Dáil debates

Tuesday, 21 July 2020

Early Years Childcare: Motion [Private Members]

 

10:25 pm

Photo of Thomas PringleThomas Pringle (Donegal, Independent) | Oireachtas source

I thank Deputy Funchion for bringing this motion forward and allowing us the opportunity to debate this important issue in the House. I welcome the Minister, Deputy O'Gorman, and the Minister of State, Deputy Rabbitte, to the House. I would like to be able to welcome their response to the motion but, unfortunately, I cannot but I will elaborate on that later.

It is important to reiterate that childcare is a huge cost and burden on everybody across the State. For people who do not have children, it is a huge burden too because it prevents citizens from participating fully in the State.

Although there has been much talk of it tonight, it has to be restated that there are people who simply cannot get a job because they cannot afford childcare.

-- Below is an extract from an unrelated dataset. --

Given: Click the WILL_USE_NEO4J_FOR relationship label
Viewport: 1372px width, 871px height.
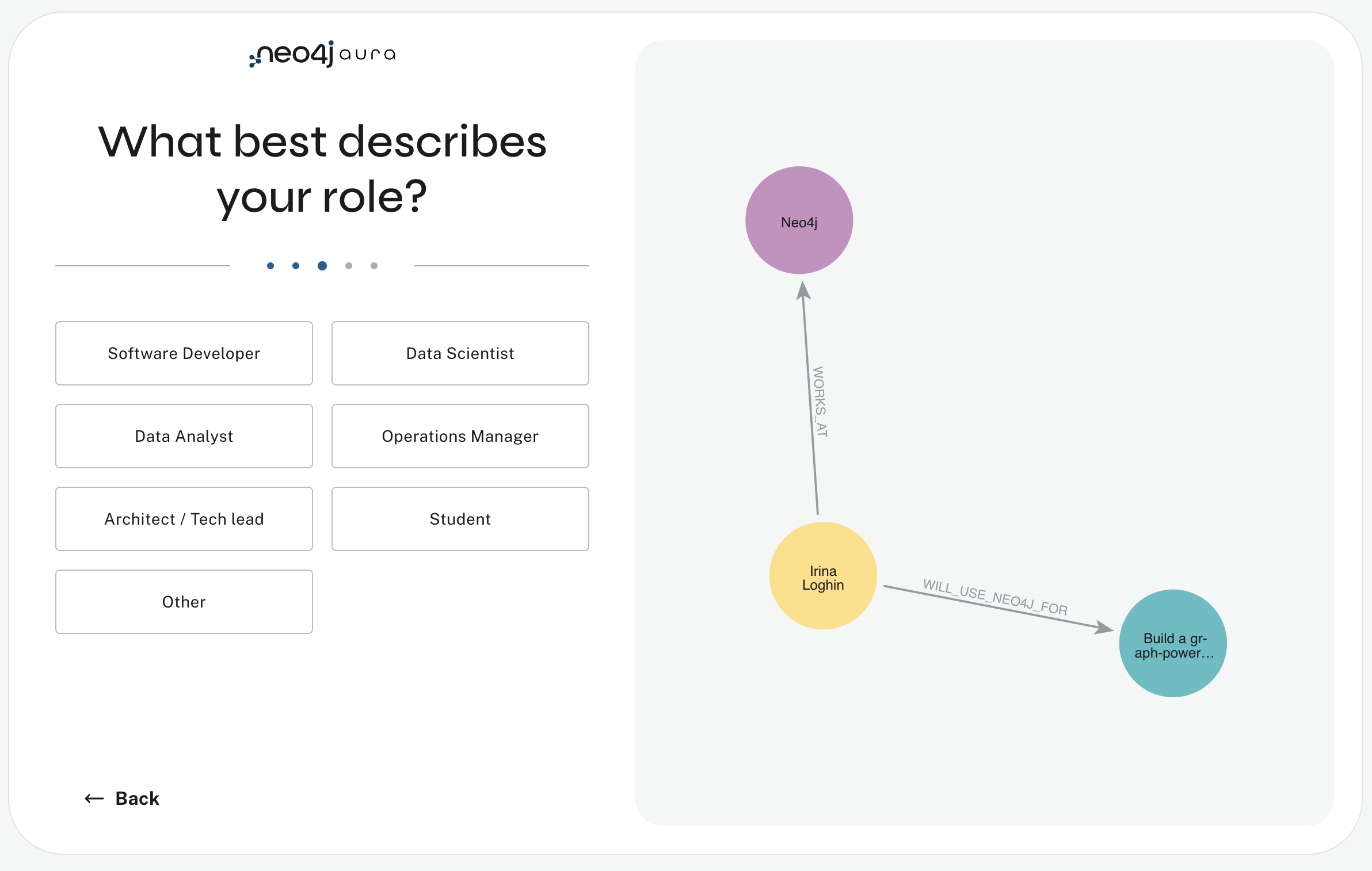Looking at the screenshot, I should pyautogui.click(x=995, y=597).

I know and have spoken to many people - mostly women - who work purely to pay the rent and to cover childcare costs, and that is it. That is their entire income. They make good salaries but that is the entirety of what they can hope for. They cannot afford to have another child because it would increase their childcare costs and they would have to give up work. They would probably also lose their place to live. That is the reality of the system the Minister faces, which he has taken control of to ensure that it works.

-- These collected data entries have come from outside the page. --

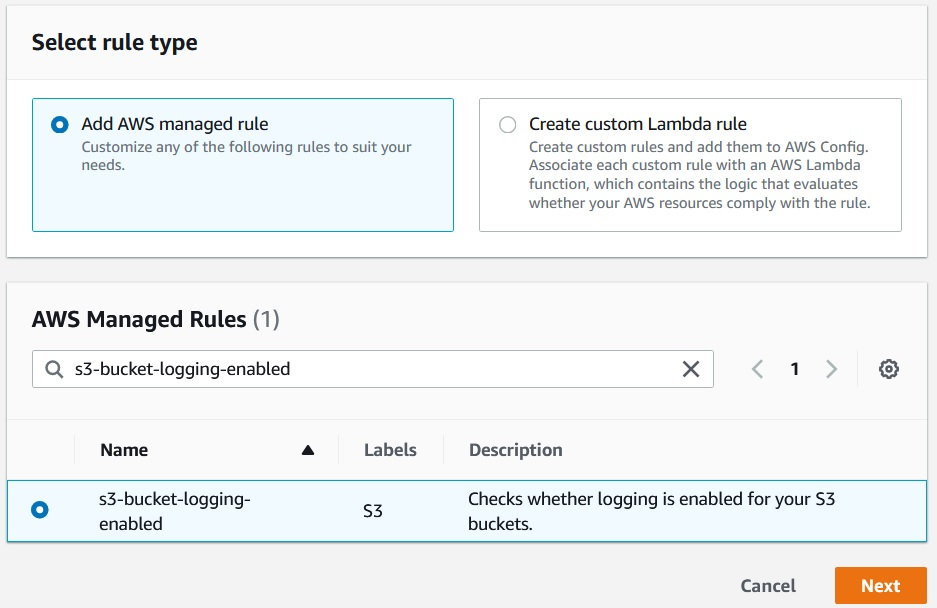Viewport: 937px width, 608px height.
Task: Cancel the rule creation
Action: (767, 585)
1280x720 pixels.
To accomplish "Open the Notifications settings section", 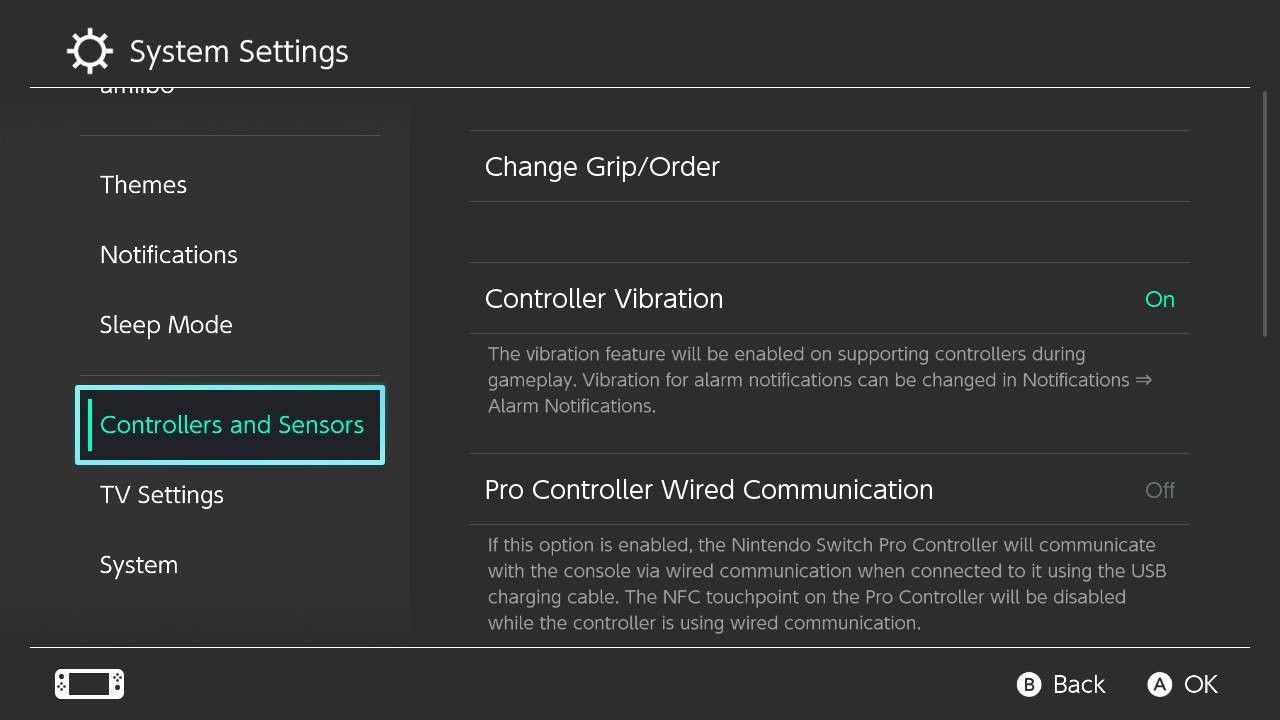I will tap(168, 254).
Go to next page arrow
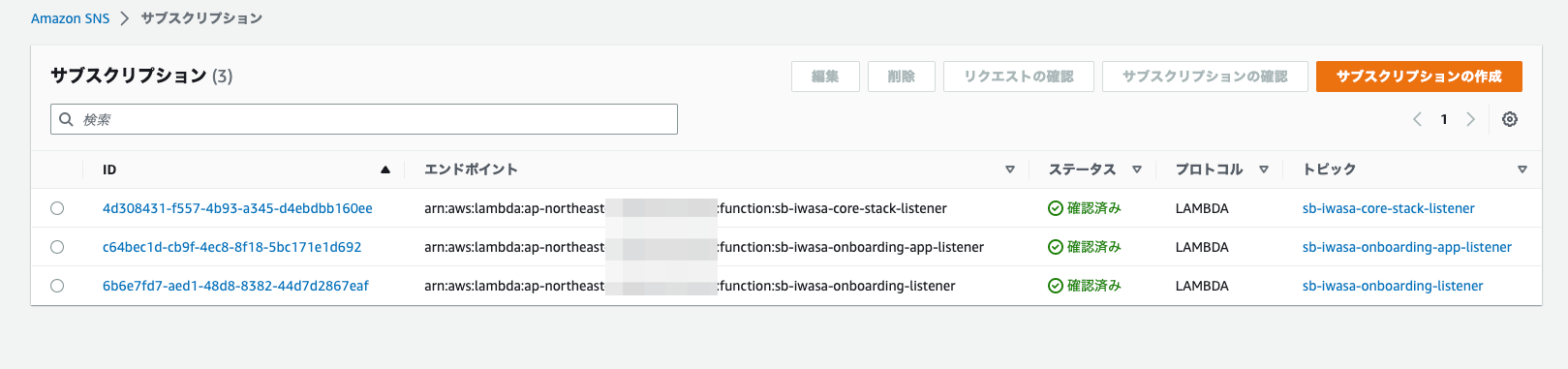Screen dimensions: 1568x369 (1470, 119)

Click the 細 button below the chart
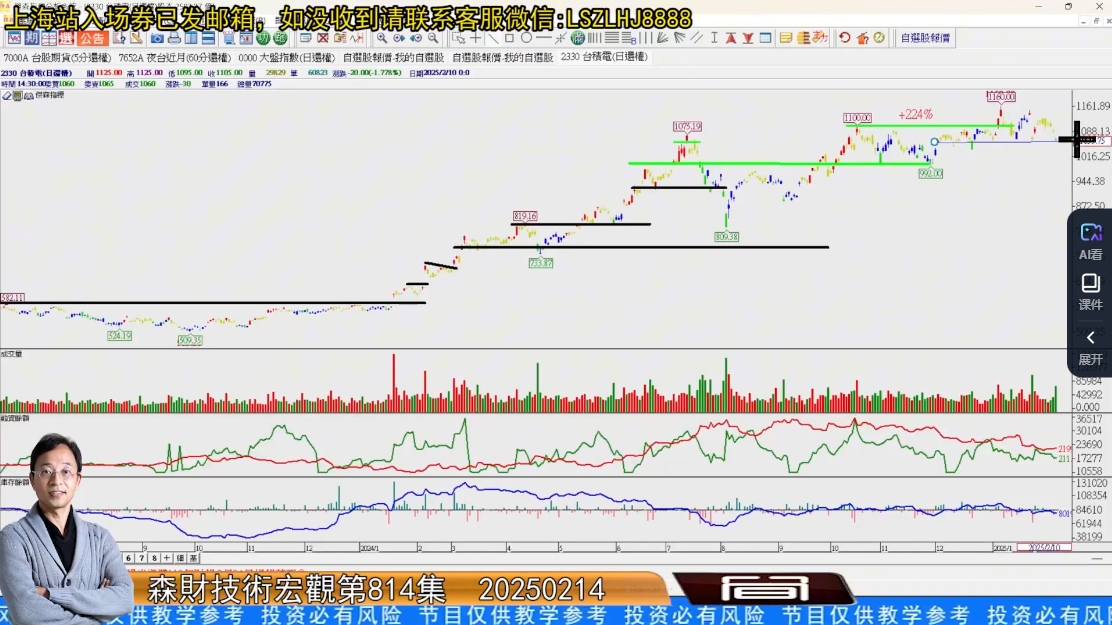click(180, 558)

The current system does not work for anybody. It does not work for the children who are in it, for the parents, who must pay unaffordable costs, or for the workers, who are very well qualified with degrees and so on but are working for the minimum wage. It has been stated by many speakers but it has to be stated again and again that workers with degrees are working for the minimum wage. That is what we expect them to do and then we wonder why they leave the system. Why would they even consider staying? The system does not work either for many of the people who have started a business in the industry, because it does not pay and because the private sector we have devised in the State to provide for childcare does not and cannot work.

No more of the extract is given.